Most data bases and repositories globally are written in English. It is communications, the ability to talk and understand, not the person’s accent that is important. When traveling in eastern Kentucky and Tennessee, I sometimes do not understand waiters/waitresses in local restaurants. I have more issues understanding clearly than when speaking to Chinese, Taiwanese, Egyptian, or Indian colleagues. A question arises, can a non-native English speaker effectively teach TEFL. My answer is resounding, “YES”. If they are competent in grammar and syntax, yes.
8. Team Teaching
“Two heads are better than one” is a common refrain. I sometimes use an odd mathematical model. I suggest: 1 (individually) + 1 (individually) = 2 and 1 (together) + 1 (together) = 3. First, if your student or classroom has a local teacher get to know he/she. He/she will understand the students and local environmental better than you. Develop and plan lessons together. Team-teach some lessons. Second, this helps you understand the expectations of the local school.
9. Leave Your Door Open (figuratively)
Do not expose yourself to the most common virus impacting teachers. Do not become “an island unto yourself”. It is quite common for teachers, especially new teachers, to enter their new classroom, close the door, and keep it closed. They invite no one in except students and seldom venture outside. Effectively shutting out potential avenues of growth. Other teachers, principals, and community members. There is much to be gained by allowing yourself to be vulnerable, be viewed and critiqued by others. Your schoolhouse is a huge library of teachers and teaching skills just waiting to be shared with you and by you.
Last Christmas I offered to play Santa Claus and read "The Christmas Story" to a close colleague’s two English classes in Taiwan.
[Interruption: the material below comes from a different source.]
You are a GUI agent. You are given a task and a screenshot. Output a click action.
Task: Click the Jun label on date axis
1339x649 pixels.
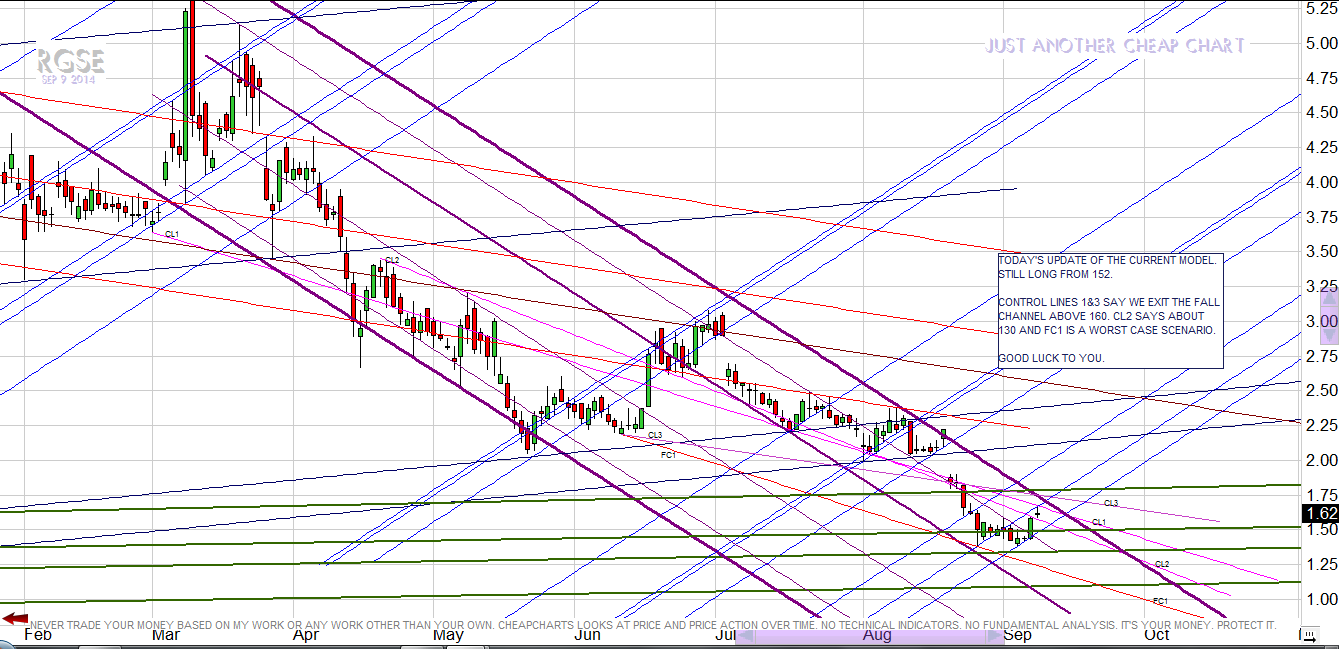tap(588, 634)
She is an English teacher whose native tongues are Taiwanese and Mandarin. The classes were scheduled two days apart. The first session was a little rough, did not go as planned. We were a bit disappointed. The following day we Skyped and discussed our experience. WE REFLECTED ON WHAT WE HAD DONE. We developed a modified plan for the upcoming session. The second session was a rousing success. It went extremely well.
Ask yourself three questions:
- What worked?
- What did not?
- What is next (changes)?
Good teaching is a learned behavior more than an inborn talent. The goal is: be a little better today than yesterday, a little better tomorrow than today. My biggest lesson in 50 years of teaching has been my willingness to say , "My mistake, I was wrong, I was nervous today".
Try my ideas. If they work for you, use them. If not, try other ways. You are, in the final analysis, the teacher. Trust yourself.